Figure 15 represents the variation of the discharge pressure over time when the suction chamber inlet pressure was varied from 3 to 5 bar. The input conditions were the same as in Figure 14. In Figure 15, it is evident that, as the suction chamber inlet pressure increases, the earlier initiation time of the compression process is predicted, and the discharge pressure increases accordingly. For the suction chamber inlet pressures of 3, 4, and 5 bar, the steady-state pressures of the compression process were calculated to be 1548, 1678, and 1795 kPa, respectively.

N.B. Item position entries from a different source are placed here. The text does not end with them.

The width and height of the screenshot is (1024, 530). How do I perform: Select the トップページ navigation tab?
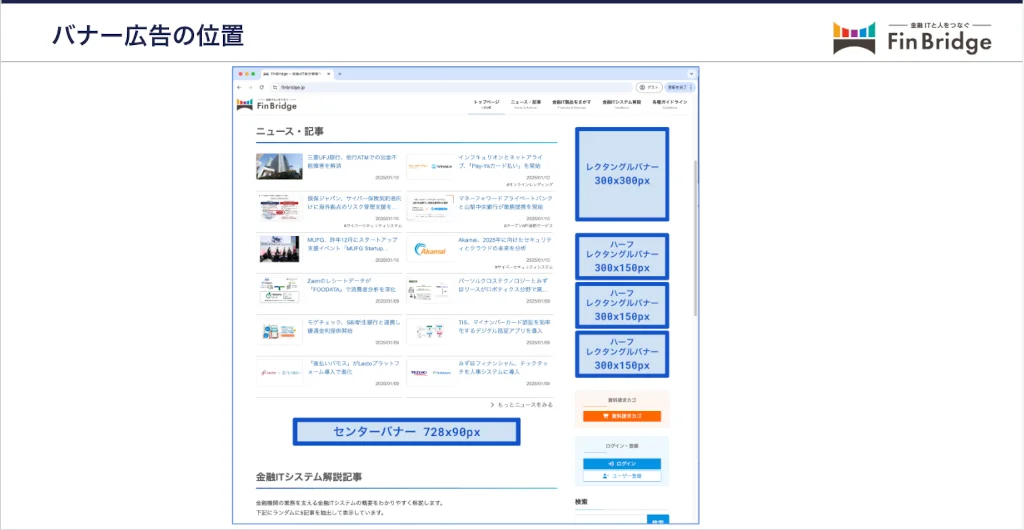tap(486, 103)
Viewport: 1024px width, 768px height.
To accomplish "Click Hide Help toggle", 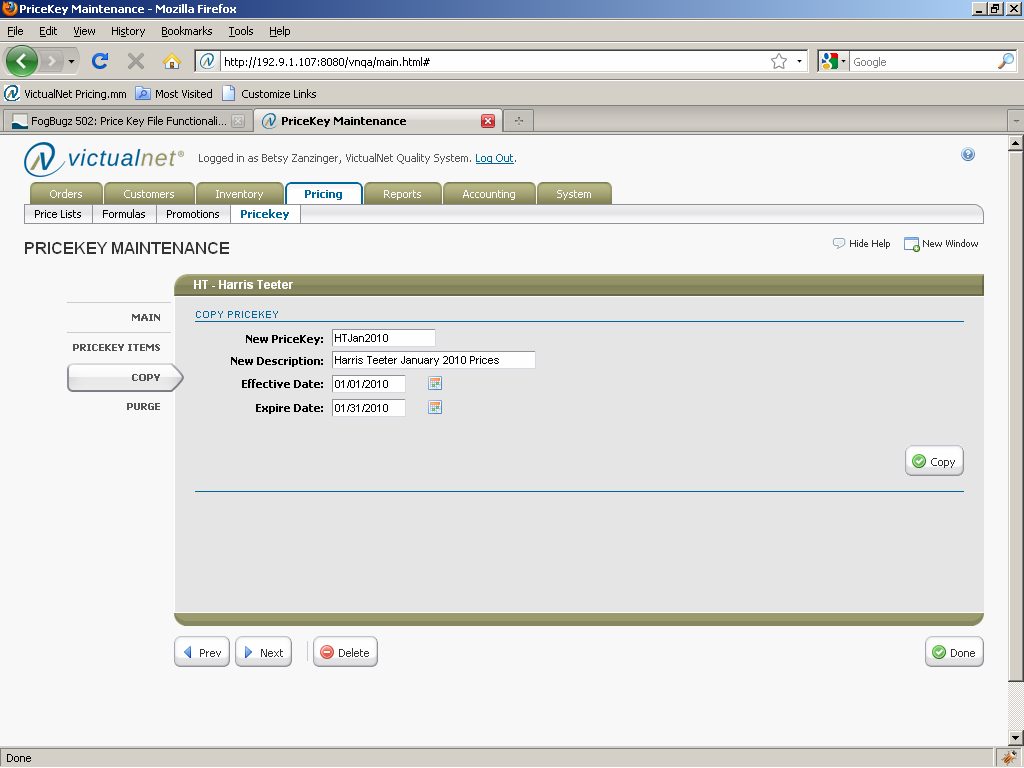I will tap(861, 244).
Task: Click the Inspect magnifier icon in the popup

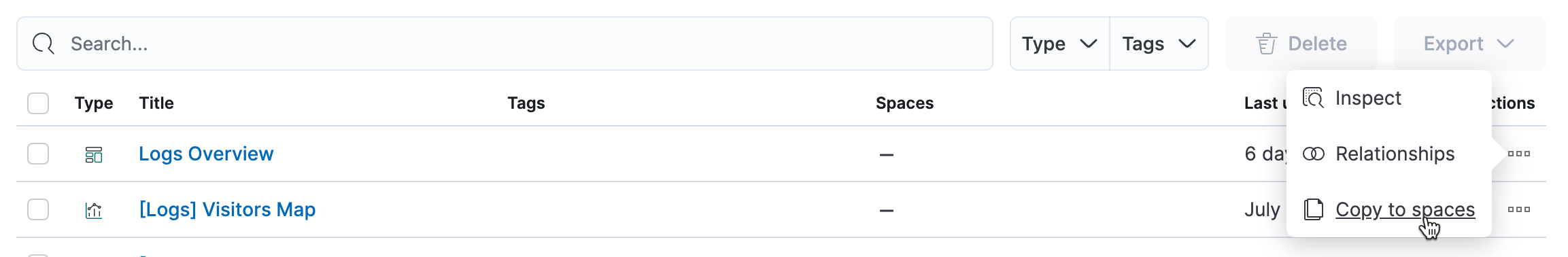Action: coord(1313,98)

Figure 16 illustrates the variation of the force acting on the spiral line of the scroll over time as a function of the suction chamber inlet pressure. This force was predicted using Equation (6) and exhibited periodic variation. As shown in the figure, as the suction chamber inlet pressure increases, the force per unit length acting on the scroll increases. This is because the pressure difference among the different volumes increases relative to the inlet pressure. As can be seen in Figure 14, the differences between the suction chamber inlet pressure and the discharge pressure were 1230, 1255, and 1284 kPa for the inlet pressures of 3, 4, and 5 bar, respectively. This indicates that the pressure difference increased as the suction chamber inlet pressure increased. For this reason, the force increased proportionally to the increase of the inlet pressure. When the suction chamber inlet pressure was 3 bar, the force varied periodically from 5.44 kN/m to 9.05 kN/m. The force periodically varied from 5.17 to 9.15 kN/m for the suction chamber inlet pressure of 4 bar, and it varied from 4.97 to 9.22 kN/m for the inlet pressure of 5 bar.

5. Conclusions

A time-based thermodynamic model was derived as a reasonable tool for predicting the performance of the scroll compressor using the R22 refrigerant. The validity of the analytical model was evaluated based on the experimental results of other researchers, and the discharge pressure during the suction and discharge processes exhibited moderate accuracy with errors less than 3.2% during both processes. However, the pressure yielded errors of up to 17.2% during the compression process. In the case of the discharge temperature, excellent accuracy was achieved and the maximum error was less than 4.5% for the entire three consecutive processes, compared to the values reported in the literature. In addition, the effects of the simulation and input parameters on the performance of the scroll compressor were examined. In the analytical model, the size of the orbital angle step and the compressor frequency did not significantly affect the pressure and temperature of the scroll outlet, but resulted in differences in the initiation time of the compression process. The suction chamber inlet pressure significantly affected the compressor outlet pressure and temperature. As the suction chamber inlet pressure increased, the discharge pressure and temperature increased proportionally.